§ Required action:
Your output should be the line that contains "Screen dimensions: 644x258" and all lines after it in the records, retyped exactly through the last one.

§ Supplied information:

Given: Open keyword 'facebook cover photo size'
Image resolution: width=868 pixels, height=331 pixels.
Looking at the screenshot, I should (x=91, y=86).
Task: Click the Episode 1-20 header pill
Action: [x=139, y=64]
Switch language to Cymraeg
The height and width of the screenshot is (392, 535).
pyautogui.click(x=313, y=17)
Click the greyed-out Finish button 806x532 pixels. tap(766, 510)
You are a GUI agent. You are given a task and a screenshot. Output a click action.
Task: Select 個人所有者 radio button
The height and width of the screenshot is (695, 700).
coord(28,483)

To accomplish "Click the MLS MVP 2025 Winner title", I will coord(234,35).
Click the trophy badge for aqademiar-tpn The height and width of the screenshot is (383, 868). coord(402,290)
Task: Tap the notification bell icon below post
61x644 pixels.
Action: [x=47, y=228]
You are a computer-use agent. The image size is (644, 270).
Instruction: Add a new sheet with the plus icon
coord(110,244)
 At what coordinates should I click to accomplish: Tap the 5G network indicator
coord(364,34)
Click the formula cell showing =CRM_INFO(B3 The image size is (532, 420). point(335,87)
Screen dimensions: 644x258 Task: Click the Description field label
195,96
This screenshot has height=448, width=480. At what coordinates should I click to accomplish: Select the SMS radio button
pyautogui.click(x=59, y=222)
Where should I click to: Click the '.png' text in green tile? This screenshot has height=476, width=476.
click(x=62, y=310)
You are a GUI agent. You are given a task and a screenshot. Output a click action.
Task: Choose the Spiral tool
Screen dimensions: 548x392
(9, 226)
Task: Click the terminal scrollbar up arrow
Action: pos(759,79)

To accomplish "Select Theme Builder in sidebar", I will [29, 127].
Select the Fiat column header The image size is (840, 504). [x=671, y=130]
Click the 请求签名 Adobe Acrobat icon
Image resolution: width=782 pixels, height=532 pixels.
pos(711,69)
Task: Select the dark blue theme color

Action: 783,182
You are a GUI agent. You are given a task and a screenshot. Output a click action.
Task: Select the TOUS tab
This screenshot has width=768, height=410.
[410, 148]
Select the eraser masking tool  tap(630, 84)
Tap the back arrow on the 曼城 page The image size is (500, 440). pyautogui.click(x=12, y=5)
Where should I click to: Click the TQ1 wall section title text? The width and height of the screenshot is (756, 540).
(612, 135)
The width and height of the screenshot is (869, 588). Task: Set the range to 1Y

§ Answer to this problem:
Screen dimensions: 644x258 Task: Click the Description field label
195,96
This screenshot has height=448, width=480. At what coordinates should I click to accomplish: Select the SMS radio button
pyautogui.click(x=59, y=222)
Where should I click to: Click the '.png' text in green tile? This screenshot has height=476, width=476.
click(x=62, y=310)
You are a GUI agent. You are given a task and a screenshot. Output a click action.
Task: Choose the Spiral tool
Screen dimensions: 548x392
(9, 226)
Task: Click the terminal scrollbar up arrow
Action: pos(759,79)

To accomplish "Select Theme Builder in sidebar", I will [29, 127].
Select the Fiat column header The image size is (840, 504). [x=671, y=130]
Click the 请求签名 Adobe Acrobat icon
Image resolution: width=782 pixels, height=532 pixels.
pos(711,69)
Task: Select the dark blue theme color

Action: 783,182
You are a GUI agent. You are given a task and a screenshot. Output a click action.
Task: Select the TOUS tab
This screenshot has width=768, height=410.
[410, 148]
Select the eraser masking tool  tap(630, 84)
Tap the back arrow on the 曼城 page The image size is (500, 440). pyautogui.click(x=12, y=5)
Where should I click to: Click the TQ1 wall section title text? The width and height of the screenshot is (756, 540).
(612, 135)
The width and height of the screenshot is (869, 588). Task: Set the range to 1Y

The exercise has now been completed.